**Exercise instructions:**
In the entries that follow, the line with "Click the average access time stats text" opens the range and the line with "Given: Open the 'Is" closes it; repeat that range exactly, both lines included.

*** Information shown Section Begins ***

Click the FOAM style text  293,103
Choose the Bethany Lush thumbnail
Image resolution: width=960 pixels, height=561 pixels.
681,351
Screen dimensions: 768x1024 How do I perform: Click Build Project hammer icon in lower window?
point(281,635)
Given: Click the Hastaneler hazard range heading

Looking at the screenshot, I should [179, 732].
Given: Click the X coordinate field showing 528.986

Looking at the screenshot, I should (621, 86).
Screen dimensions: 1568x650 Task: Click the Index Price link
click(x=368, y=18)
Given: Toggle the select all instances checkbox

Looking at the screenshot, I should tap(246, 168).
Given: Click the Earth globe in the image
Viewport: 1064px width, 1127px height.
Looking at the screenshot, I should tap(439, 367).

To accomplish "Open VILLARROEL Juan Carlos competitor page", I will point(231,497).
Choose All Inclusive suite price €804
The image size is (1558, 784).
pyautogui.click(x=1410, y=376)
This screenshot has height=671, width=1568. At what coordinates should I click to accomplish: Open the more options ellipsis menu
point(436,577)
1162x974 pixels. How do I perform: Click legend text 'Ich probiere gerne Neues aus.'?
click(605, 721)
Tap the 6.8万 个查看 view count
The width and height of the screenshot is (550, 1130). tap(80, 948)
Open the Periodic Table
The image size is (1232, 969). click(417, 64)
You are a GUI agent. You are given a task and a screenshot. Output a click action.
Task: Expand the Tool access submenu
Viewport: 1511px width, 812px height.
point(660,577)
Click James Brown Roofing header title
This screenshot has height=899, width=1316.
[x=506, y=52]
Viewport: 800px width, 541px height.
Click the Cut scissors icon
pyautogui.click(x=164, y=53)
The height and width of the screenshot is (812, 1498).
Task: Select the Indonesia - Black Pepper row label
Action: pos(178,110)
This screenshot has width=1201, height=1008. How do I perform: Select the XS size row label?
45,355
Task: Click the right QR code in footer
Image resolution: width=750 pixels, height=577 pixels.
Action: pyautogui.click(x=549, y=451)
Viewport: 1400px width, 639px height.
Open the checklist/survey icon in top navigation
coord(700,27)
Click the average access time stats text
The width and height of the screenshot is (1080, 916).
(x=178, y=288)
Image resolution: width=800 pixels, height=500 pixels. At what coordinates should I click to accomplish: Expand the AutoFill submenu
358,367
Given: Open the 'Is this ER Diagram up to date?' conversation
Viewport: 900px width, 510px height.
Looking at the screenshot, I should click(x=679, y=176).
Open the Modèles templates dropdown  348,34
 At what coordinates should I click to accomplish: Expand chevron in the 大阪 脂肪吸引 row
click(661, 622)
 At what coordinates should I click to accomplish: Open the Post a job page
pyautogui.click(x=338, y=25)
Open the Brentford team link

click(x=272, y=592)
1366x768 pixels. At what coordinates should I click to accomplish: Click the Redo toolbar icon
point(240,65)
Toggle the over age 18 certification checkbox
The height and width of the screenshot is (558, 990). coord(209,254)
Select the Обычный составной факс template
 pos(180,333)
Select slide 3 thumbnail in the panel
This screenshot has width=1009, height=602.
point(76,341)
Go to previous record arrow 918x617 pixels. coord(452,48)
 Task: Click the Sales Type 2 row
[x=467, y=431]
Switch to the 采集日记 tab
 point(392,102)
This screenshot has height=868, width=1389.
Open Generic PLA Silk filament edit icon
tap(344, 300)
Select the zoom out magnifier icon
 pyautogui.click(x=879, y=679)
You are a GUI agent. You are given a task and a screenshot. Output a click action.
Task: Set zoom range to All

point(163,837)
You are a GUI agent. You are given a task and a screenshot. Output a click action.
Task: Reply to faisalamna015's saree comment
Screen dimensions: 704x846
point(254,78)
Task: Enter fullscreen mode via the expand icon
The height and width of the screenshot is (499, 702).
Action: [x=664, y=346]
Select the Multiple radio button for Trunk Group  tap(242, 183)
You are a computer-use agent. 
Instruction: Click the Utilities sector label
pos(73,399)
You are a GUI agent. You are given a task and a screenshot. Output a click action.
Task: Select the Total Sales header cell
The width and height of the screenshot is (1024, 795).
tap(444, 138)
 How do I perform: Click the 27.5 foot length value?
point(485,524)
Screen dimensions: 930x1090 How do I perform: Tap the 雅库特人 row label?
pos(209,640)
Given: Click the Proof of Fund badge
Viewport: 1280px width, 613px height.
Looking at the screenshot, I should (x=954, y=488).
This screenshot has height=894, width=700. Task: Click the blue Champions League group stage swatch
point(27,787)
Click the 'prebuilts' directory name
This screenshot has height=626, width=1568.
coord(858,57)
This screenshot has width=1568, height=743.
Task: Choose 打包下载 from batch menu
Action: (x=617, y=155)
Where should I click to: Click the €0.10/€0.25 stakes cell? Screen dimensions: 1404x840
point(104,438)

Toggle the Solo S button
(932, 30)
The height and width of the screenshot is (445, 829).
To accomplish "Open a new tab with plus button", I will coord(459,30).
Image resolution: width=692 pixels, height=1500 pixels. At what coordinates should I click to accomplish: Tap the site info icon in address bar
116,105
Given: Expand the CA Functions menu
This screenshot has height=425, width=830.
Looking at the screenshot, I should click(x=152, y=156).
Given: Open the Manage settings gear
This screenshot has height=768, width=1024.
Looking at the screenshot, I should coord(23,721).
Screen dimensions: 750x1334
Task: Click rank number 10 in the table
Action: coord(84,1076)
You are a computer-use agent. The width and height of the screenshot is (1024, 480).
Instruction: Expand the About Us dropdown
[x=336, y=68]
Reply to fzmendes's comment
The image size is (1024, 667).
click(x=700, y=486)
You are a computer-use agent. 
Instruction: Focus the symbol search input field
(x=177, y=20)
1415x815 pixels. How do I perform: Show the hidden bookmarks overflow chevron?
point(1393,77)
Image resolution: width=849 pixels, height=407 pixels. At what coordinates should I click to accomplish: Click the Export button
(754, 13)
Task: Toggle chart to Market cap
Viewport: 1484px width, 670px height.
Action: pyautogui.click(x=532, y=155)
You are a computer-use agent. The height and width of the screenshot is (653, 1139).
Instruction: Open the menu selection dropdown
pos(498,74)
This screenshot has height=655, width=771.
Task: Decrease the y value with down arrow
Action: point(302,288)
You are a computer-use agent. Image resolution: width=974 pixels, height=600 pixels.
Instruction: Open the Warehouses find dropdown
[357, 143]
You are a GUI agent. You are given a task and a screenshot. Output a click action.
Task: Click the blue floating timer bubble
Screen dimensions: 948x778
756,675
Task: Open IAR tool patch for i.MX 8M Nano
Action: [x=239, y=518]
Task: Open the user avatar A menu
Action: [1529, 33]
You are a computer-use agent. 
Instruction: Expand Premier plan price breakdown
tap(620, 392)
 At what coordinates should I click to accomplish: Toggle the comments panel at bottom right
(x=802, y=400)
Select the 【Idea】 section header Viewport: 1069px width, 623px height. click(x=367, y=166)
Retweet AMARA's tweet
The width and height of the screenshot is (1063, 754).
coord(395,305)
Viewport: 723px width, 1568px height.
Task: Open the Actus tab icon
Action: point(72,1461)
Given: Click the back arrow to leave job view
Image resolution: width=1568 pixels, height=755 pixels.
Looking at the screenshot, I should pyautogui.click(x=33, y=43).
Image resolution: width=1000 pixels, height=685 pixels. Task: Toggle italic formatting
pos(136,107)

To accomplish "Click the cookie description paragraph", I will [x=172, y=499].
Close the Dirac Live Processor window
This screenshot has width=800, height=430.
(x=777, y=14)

*** Information shown Section Ends ***

**Written reply:**
Click the average access time stats text
The width and height of the screenshot is (1080, 916).
(x=178, y=288)
Image resolution: width=800 pixels, height=500 pixels. At what coordinates should I click to accomplish: Expand the AutoFill submenu
358,367
Given: Open the 'Is this ER Diagram up to date?' conversation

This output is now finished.